The first step is to lie on your back on the mat and put a heavy object (thick book, dumbbell, etc.) on your abdomen; The second part is to drum up the abdomen and drag up the weight.

At this time, the abdominal muscles are in a state of tension.

Remember the feeling of the abdominal muscles and keep it.

Method 2: Choose the mountain standing posture, try to bulge the stomach to the limit, and then the abdominal muscles on the stomach are also tightened.

There is a difference between abdominal tightening at this time and abdominal tightening at tummy rolling.

(curling up state) In curling up, the abdomen is tightened mainly by raising the upper or lower body upward, inward and squeezing the abdominal muscles.

The length of the abdominal muscles is in the state of squeezing and shortening, similar to the squeezing spring, which makes the spring shorten and increase the elasticity.

In yoga, the abdominal muscles are tightened and the upper body is kept upright, which is equivalent to two segments of the spring fixed, and the middle part of the spring is pulled to form elastic force.

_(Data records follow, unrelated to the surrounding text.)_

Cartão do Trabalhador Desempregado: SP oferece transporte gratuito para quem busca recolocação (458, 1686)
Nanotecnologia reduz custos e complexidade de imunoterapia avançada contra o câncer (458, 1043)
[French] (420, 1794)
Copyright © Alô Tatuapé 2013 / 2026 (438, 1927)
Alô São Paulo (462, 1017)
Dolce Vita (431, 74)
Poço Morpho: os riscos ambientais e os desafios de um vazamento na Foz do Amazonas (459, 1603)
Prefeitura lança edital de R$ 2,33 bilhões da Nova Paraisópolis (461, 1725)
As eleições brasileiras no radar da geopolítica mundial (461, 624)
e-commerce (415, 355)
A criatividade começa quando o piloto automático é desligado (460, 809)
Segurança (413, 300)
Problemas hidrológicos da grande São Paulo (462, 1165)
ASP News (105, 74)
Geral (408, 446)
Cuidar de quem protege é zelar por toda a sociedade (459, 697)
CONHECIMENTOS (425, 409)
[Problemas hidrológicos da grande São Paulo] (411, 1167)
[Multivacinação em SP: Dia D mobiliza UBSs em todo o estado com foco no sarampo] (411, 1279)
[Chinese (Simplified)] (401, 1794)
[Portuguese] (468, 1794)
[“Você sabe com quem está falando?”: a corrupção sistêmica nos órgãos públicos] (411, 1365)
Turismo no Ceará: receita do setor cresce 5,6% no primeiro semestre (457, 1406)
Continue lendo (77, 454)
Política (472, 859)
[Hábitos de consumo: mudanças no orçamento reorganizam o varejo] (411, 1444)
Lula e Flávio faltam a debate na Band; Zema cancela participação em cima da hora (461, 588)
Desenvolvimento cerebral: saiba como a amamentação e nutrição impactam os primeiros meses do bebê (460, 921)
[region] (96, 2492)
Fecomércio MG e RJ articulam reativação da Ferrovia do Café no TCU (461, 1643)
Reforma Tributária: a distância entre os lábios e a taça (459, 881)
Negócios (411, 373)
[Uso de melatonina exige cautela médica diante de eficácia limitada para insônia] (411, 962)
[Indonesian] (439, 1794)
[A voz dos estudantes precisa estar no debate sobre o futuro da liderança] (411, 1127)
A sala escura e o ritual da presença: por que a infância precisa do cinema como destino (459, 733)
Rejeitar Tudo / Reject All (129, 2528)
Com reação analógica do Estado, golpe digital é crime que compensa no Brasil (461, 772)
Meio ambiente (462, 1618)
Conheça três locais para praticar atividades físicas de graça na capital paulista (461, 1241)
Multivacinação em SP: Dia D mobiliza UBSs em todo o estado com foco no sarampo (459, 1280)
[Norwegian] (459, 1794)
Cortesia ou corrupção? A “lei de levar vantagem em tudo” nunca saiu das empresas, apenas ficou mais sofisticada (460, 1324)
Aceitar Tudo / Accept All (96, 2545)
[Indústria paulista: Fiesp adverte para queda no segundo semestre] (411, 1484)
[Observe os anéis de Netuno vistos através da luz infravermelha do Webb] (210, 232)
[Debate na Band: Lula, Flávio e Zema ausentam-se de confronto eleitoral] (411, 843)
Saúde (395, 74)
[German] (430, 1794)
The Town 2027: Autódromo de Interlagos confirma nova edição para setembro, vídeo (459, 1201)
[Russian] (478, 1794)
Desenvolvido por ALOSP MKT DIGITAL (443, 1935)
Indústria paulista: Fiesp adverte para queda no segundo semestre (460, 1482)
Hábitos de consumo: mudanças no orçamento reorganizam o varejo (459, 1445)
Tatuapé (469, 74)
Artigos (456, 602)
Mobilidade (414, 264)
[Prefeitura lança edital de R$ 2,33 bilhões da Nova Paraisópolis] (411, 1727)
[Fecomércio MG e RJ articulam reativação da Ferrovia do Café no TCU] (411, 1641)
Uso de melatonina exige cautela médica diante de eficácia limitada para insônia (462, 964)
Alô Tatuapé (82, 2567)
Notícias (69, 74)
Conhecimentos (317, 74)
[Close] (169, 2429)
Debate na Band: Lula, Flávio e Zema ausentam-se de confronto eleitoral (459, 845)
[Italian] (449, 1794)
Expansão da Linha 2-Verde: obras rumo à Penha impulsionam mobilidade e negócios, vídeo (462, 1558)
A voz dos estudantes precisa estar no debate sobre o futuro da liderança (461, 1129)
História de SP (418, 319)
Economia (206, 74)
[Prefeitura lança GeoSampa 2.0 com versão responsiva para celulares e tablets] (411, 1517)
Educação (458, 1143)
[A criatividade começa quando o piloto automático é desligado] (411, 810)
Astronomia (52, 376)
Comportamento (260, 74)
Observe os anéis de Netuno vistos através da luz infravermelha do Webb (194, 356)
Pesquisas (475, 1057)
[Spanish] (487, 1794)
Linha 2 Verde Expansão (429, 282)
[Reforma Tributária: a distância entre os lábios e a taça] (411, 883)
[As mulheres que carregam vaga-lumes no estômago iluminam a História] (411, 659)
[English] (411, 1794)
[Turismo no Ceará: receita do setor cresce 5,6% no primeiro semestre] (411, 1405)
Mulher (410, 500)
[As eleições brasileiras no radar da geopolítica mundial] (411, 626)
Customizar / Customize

Finally, two abdominal breathing exercises are attached: lie on your back on the cushion surface, bend your knees and put your hands on both ends of the ribs to inhale, the ribs expand and exhale to both sides, the ribs drop, the navel leans to the direction of the spine to do horizontal breathing for 10-20 times, activate the transverse abdominal muscle action 1: kneel on the cushion surface, open your feet and hands with the width of the hips and push the front foot to the ground, the limbs are vertical to the ground to exhale, the pelvis slightly turns the navel back to the direction of the spine, Keep the knee off the ground for 20-30 seconds, or keep it for 5 seconds, and repeat 8-10 groups of actions 2: lie on your back, put your hands on both sides of the body to exhale, bend your knees, lower legs parallel to the ground and exhale again, the navel sticks to the direction of the spine, the pelvis slightly turns back, and there is a beam of light space on the back of the waist for 20-30 seconds, if you can, exhale, the right foot tip points down to the ground to inhale, restore, exhale, Repeat 8-10 groups on the other side.